I used to orchestrate multi-step jobs with a Lambda that called another Lambda that called another Lambda, with retry logic hand-rolled in each one. It worked until step three failed at 2 a.m., left a half-written record, and I had no idea which steps had already run. Rebuilding idempotency and resumability by hand is a losing game.
Step Functions exists to make that someone else's problem. It is a managed state machine that remembers exactly where your workflow is, retries with backoff, and survives the process dying mid-flight. Lambda does the work; Step Functions remembers the work.
Standard vs. Express: pick the right engine
The first decision is workflow type, and it changes everything about cost and behavior:
| Standard | Express | |
|---|---|---|
| Max duration | 1 year | 5 minutes |
| Pricing | per state transition (~$25/M) | per request + duration |
| Execution semantics | exactly-once | at-least-once |
| Best for | long, auditable, human-in-loop | high-volume, short, streaming |
For an order-fulfillment flow that waits on a warehouse callback, Standard is correct: it can sit idle for hours at near-zero cost and is fully auditable. For a per-event enrichment pipeline doing millions of runs a day, Express is dramatically cheaper but you must make your steps idempotent because they can run more than once.

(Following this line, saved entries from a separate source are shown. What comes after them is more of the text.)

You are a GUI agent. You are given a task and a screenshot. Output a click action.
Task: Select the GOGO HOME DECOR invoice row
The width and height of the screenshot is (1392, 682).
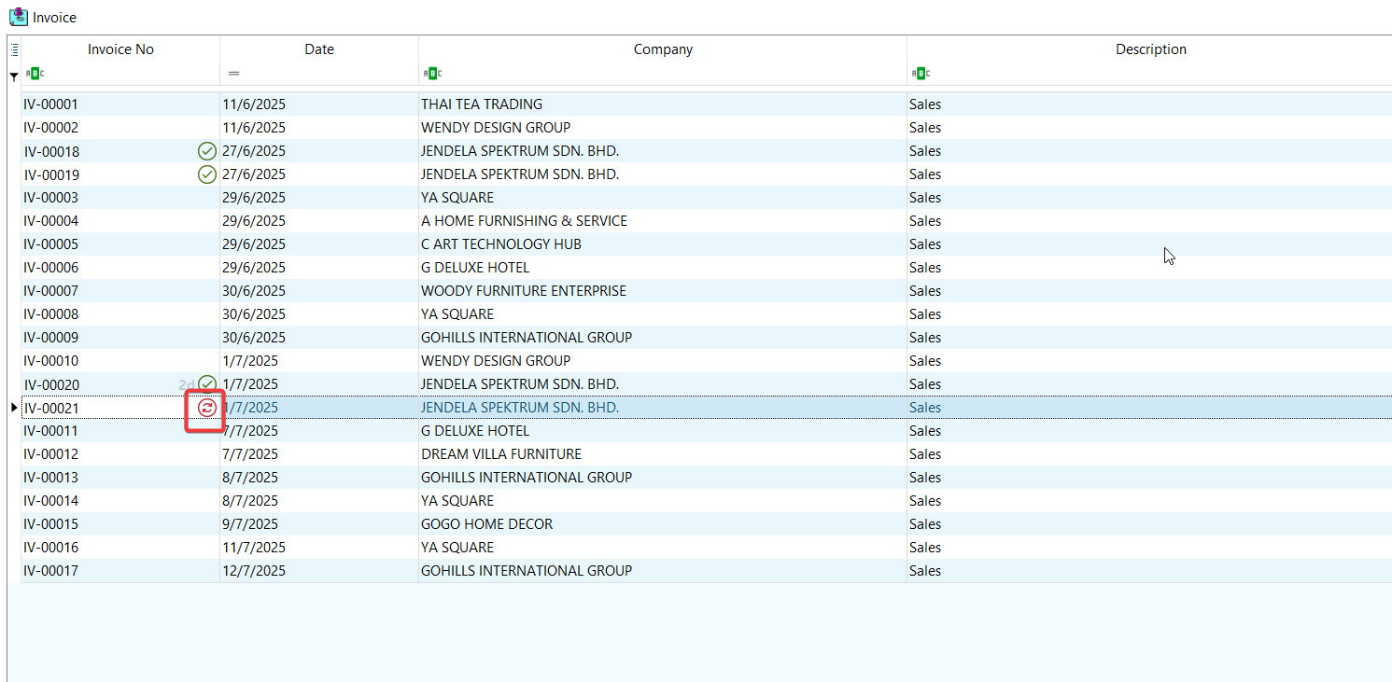pyautogui.click(x=486, y=524)
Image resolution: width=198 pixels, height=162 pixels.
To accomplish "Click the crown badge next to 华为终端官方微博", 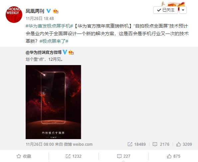I will 71,52.
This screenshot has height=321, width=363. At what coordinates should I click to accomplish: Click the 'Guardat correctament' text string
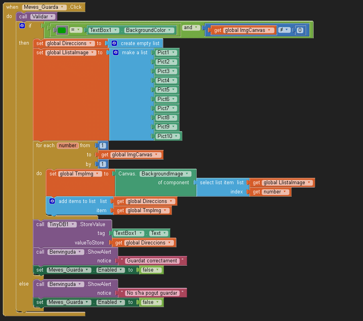point(152,261)
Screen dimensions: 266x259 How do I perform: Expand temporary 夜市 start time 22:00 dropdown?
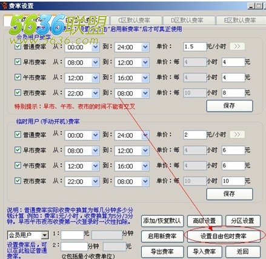click(x=95, y=181)
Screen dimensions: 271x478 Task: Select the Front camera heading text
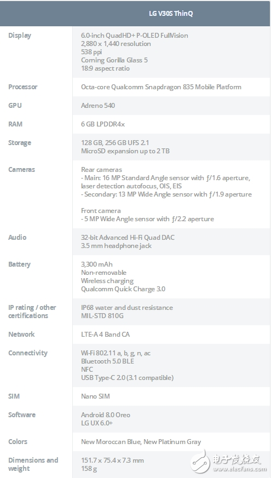pos(101,211)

Let the state machine own retries and errors
The biggest win is deleting your hand-rolled retry code. Define Retry and Catch on each task and let the engine handle backoff and routing to a failure state.
{
"Comment": "Order processing",
"StartAt": "ValidateOrder",
"States": {
"ValidateOrder": {
"Type": "Task",
"Resource": "arn:aws:lambda:us-east-1:123456789012:function:validate",
"Retry": [{
"ErrorEquals": ["States.TaskFailed"],
"IntervalSeconds": 2,
"MaxAttempts": 3,
"BackoffRate": 2.0
}],
"Catch": [{
"ErrorEquals": ["States.ALL"],
"Next": "NotifyFailure"
}],
"Next": "ChargePayment"
},
"ChargePayment": {
"Type": "Task",
"Resource": "arn:aws:lambda:us-east-1:123456789012:function:charge",
"Next": "Fulfill"
},
"Fulfill": { "Type": "Task", "Resource": "arn:aws:lambda:us-east-1:123456789012:function:fulfill", "End": true },
"NotifyFailure": { "Type": "Task", "Resource": "arn:aws:lambda:us-east-1:123456789012:function:notify", "End": true }
}
}
Waiting without burning compute
The pattern that changed how I build these is waitForTaskToken. A task can pause indefinitely until an external system POSTs back a token, all without a Lambda sitting there billing you for idle time. Use it for human approvals, third-party webhooks, or any "kick off work, come back later" step.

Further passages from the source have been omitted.